- The Industrial Accelerator Act aims to increase EU manufacturing's GDP share to 20% by 2035.
- Investments over €100 million in strategic sectors must create high-quality jobs and ensure 50% European employment.
- The Act targets sectors like steel, cement, aluminium, cars, and net-zero technologies, with potential extension to chemicals.
- A single digital permitting process will be established to expedite manufacturing projects.
Overview
The European Commission has proposed the Industrial Accelerator Act (IAA) to boost EU manufacturing, create jobs, and support the adoption of low-carbon technologies.

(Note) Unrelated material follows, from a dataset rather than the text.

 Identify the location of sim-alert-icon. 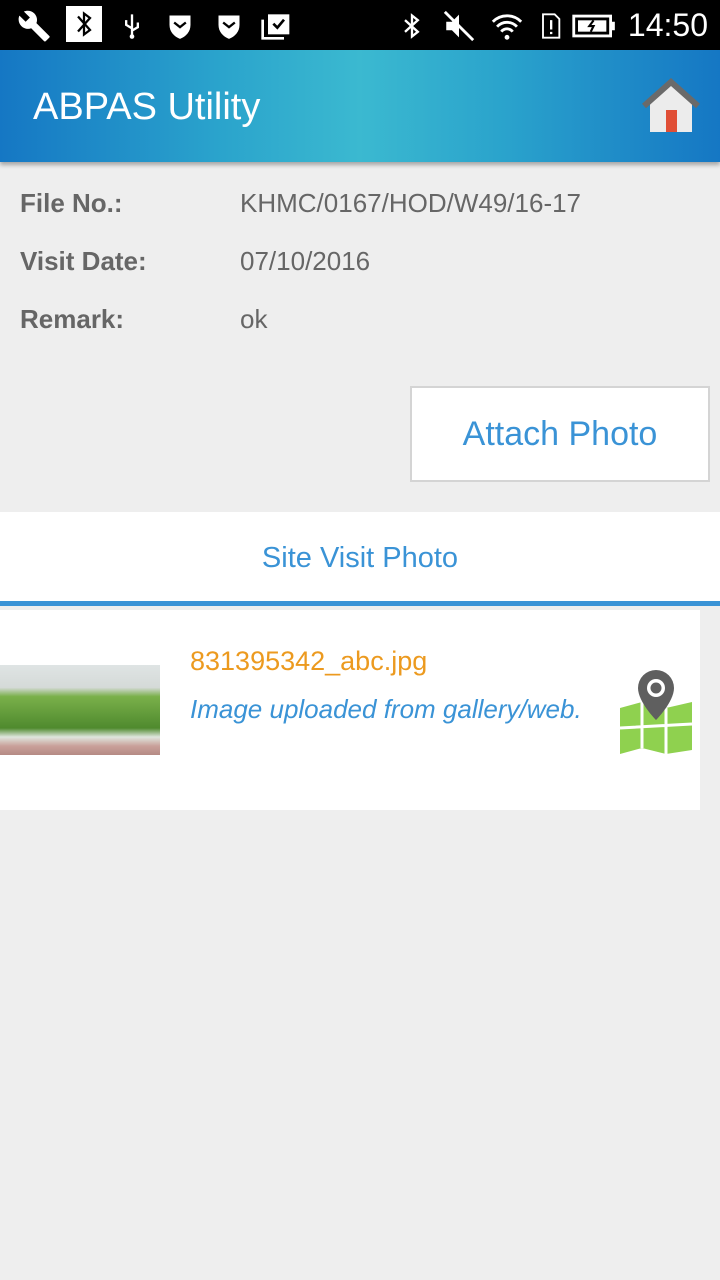
(552, 26).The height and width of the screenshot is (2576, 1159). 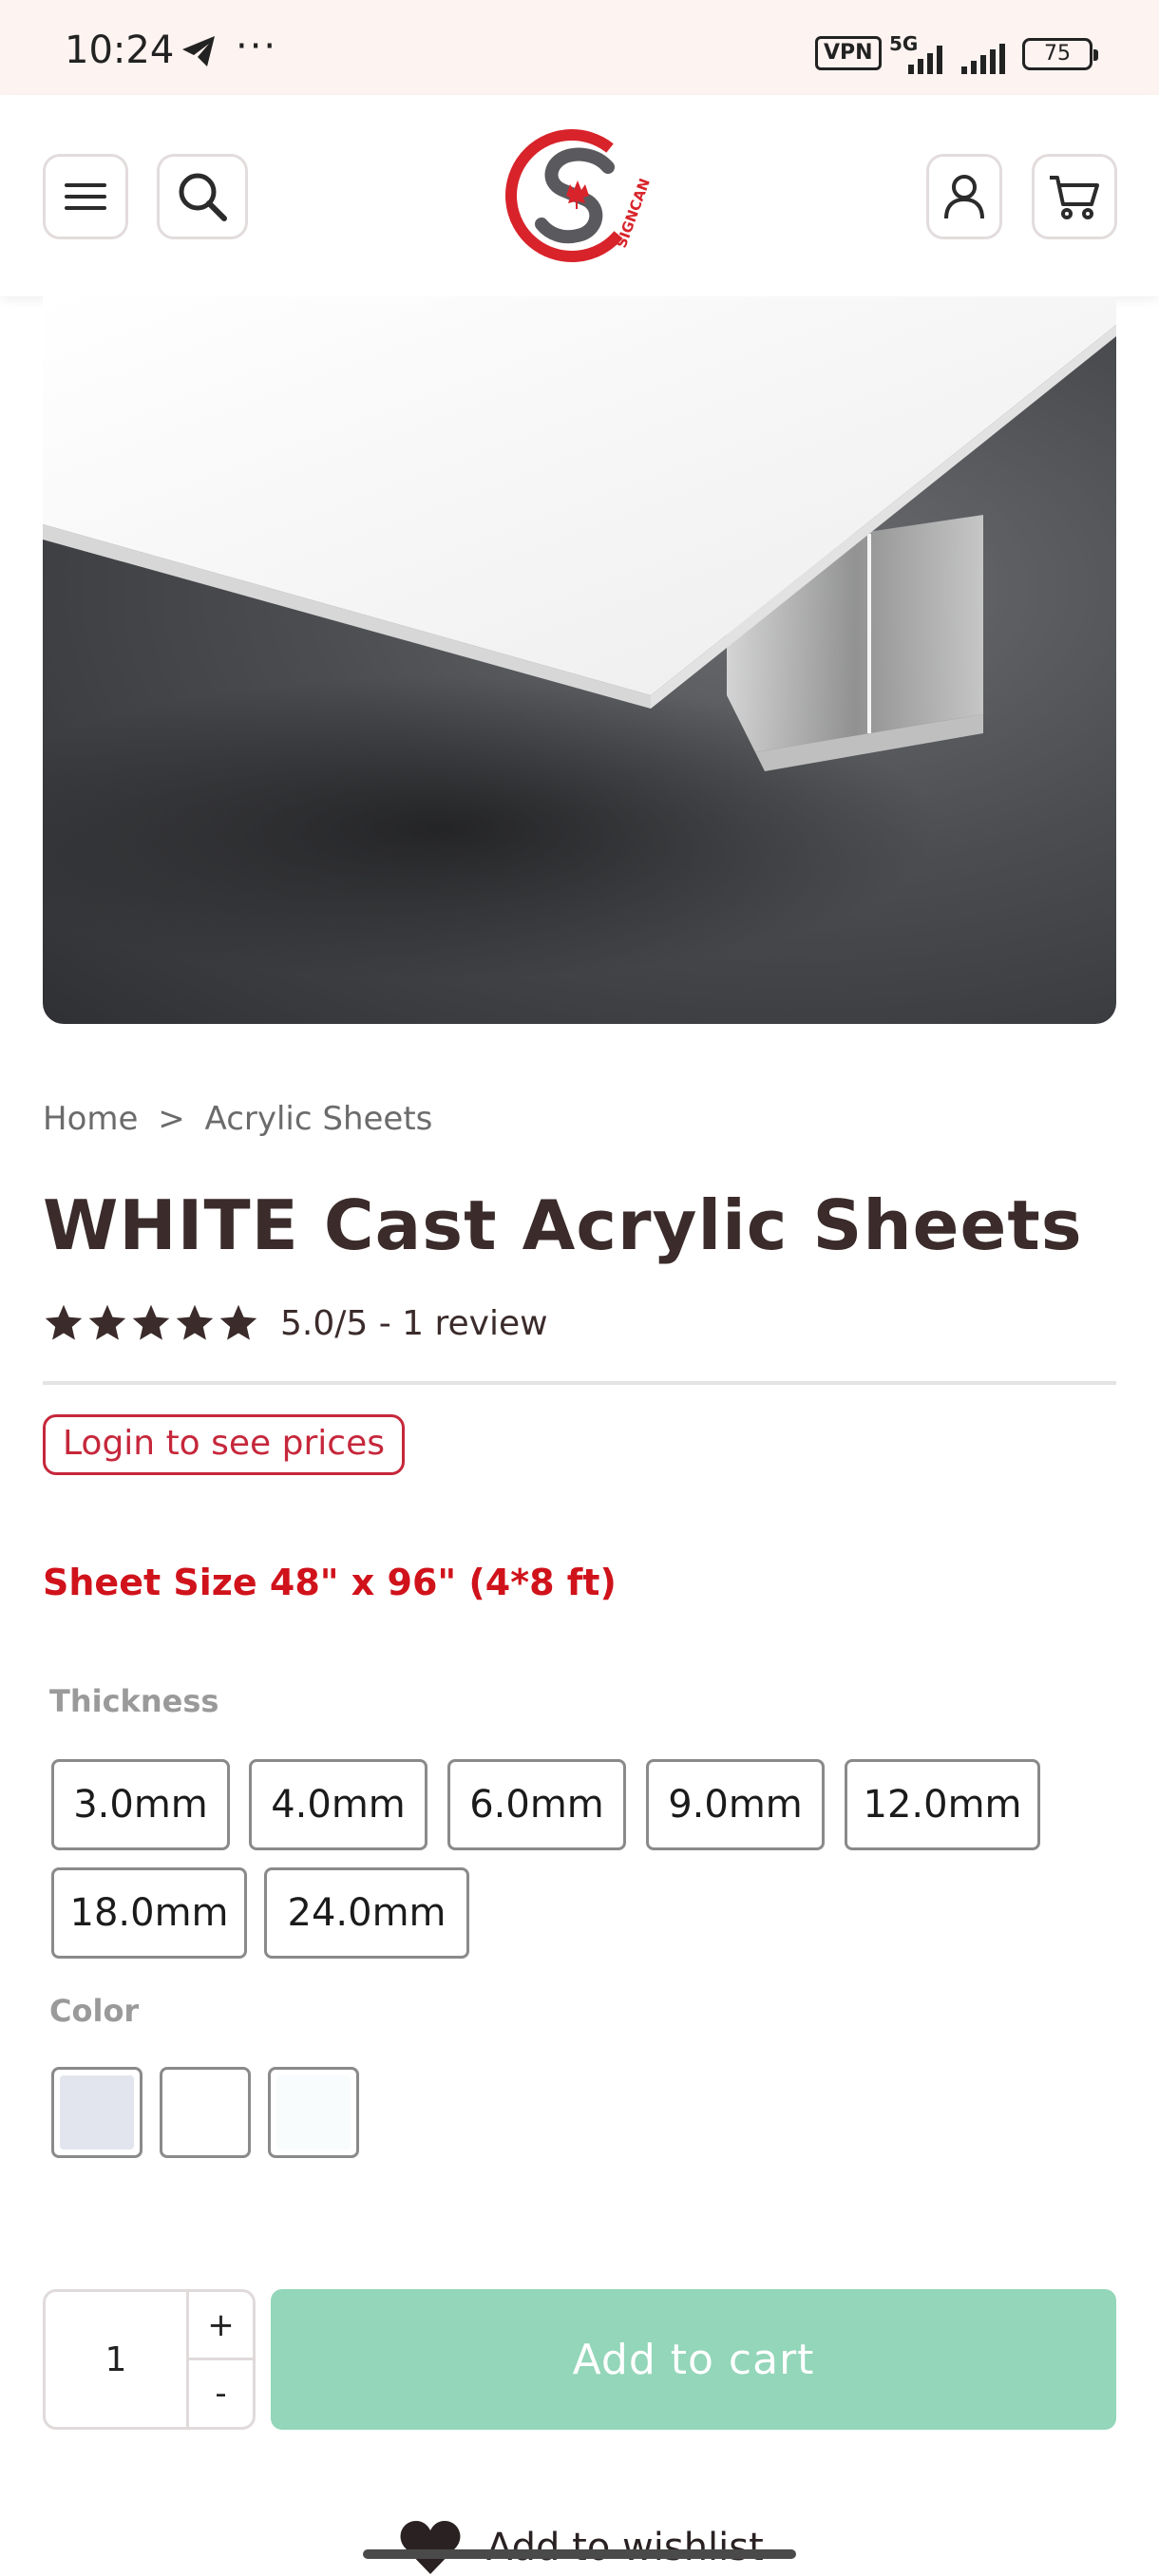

The Act aligns with the Draghi report's recommendations and aims to increase manufacturing's share of EU GDP to 20% by 2035.
Key Sectors and Requirements
The IAA introduces 'Made in EU' and low-carbon requirements for public procurement in strategic sectors such as steel, cement, aluminium, cars, and net-zero technologies. It may extend to other energy-intensive sectors like chemicals, enhancing European production capacities and demand for clean technologies.
Investment and Economic Security
For foreign direct investments exceeding €100 million in strategic sectors, the Act mandates high-quality job creation, technology transfer, and a minimum of 50% European employment. This aims to strengthen EU economic security and supply chain resilience.
Permitting and Manufacturing Clusters
The IAA simplifies permitting processes by introducing a single digital 'one-stop-shop' for industrial projects. It also promotes Industrial Acceleration Areas to foster clean manufacturing clusters, facilitating energy infrastructure investments and skills development.
Next Steps
The proposed Regulation will undergo negotiations by the European Parliament and the Council of the European Union before adoption and implementation.